> [Passage]
##############################
Returning to our document:
We do mikvahs in lakes, rivers, bathtubs, showers, outside in the rain, from teacups, and in our imaginations.
At this point the rails are but a distant memory.
In case you’ve forgotten what I said about this at the beginning of this post (and honestly I wouldn’t blame you, we’re on pg. 9 in my draft of this), there are extremely strict rules about what qualifies as a mikvah. Maimonides’s Mishnah Torah, just about the most comprehensive codex of Jewish law, has eleven chapters on the topic of the mikvah (though that includes immersion in it as well as construction of it). I’m not going to make you read through it, but let’s go through the list in this sentence:
Lakes and rivers: you might be able to use a river or lake as a mikvah, but you need to check with your local rabbinical authority, because not all of them qualify. In general, the waters must gather together naturally, from an underground spring or rainwater. In the latter case, the waters must be stationary rather than flowing. A river that dries up in a drought can’t be used, for instance. (The ocean counts as a spring, for this purpose.)
Bathtubs and showers: No. A man-made mikveh must be built into the ground or as an essential part of a building, unlike most bathtubs, and contain of a minimum of 200 gallons of rainwater, gathered and siphoned in a very particular way so as not to let it legally become “groundwater.” Also, it needs to be something you can immerse in, which a shower is not.
Outside in the rain: No? How would you even do that?? What??
Teacups: Even if you were Thumblina or K’tonton (Jewish Tom Thumb), and could actually immerse your entire body in a teacup, it wouldn’t be a kosher mikvah as a mivkah can’t be portable.
In your imagination: Obviously not, what the heck are you even talking about
We will (unfortunately) be coming back to the teacup thing, but for now suffice it to say most of these are extremely Not A Thing.
Mikveh has been continually practiced since ancient Judaism. It is an offering of unbroken Jewish lineage that we have claimed/reclaimed as our own.
I find the use of “claimed/reclaimed” fascinating here, given this guide is explicitly for non-Jews—who, whether or not they are permitted to use a mikvah, certainly shouldn’t be claiming it as their own—as well as Jews. I find it particularly interesting given the lack of clarity of how much of JVP’s membership is actually Jewish and JVP’s history of encouraging non-Jewish members to post “as Jews.” Kind of telling on yourselves a bit, there.
(Once again, I’m not commenting on the authors themselves, but the organization they represent here and the audience they are speaking to/for.)
We want to make mikveh practice available as a tool to all Jews and non-Jews who want to heal wounds caused by white supremacy and colonialism. We want to make mikveh practice available for healing our bodies, spirits, and the earth.
##############################
> [Data block]
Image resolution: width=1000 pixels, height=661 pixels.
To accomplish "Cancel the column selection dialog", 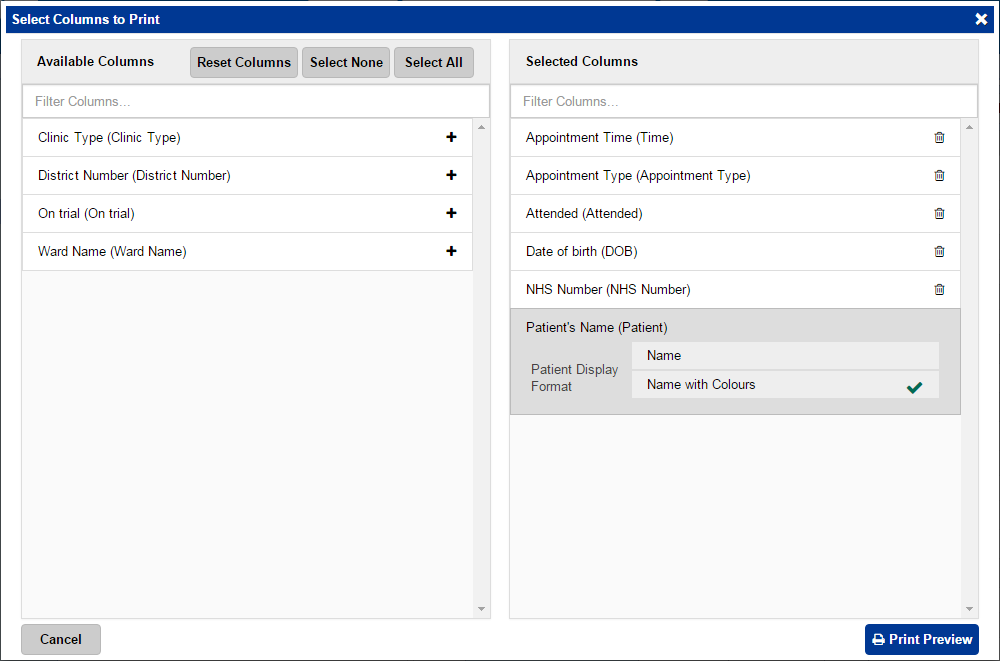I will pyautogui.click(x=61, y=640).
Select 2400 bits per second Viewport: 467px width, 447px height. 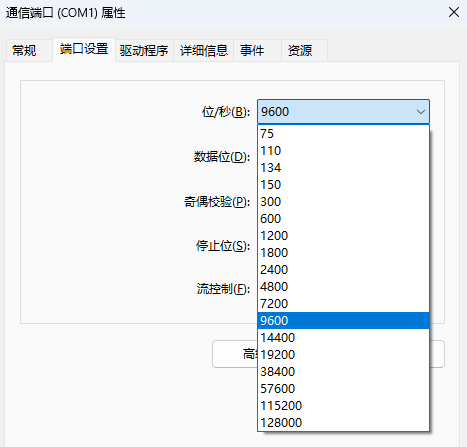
##############################
> [Aim of the exercise]
Answer these questions from the mikvah passage:
1. How many chapters on the mikvah does Maimonides's Mishnah Torah contain?
2. What is the minimum amount of rainwater a man-made mikveh must hold?
3. Why can't a teacup serve as a kosher mikvah?

> [Task response]
1. Eleven chapters.
2. 200 gallons.
3. A mikvah can't be portable.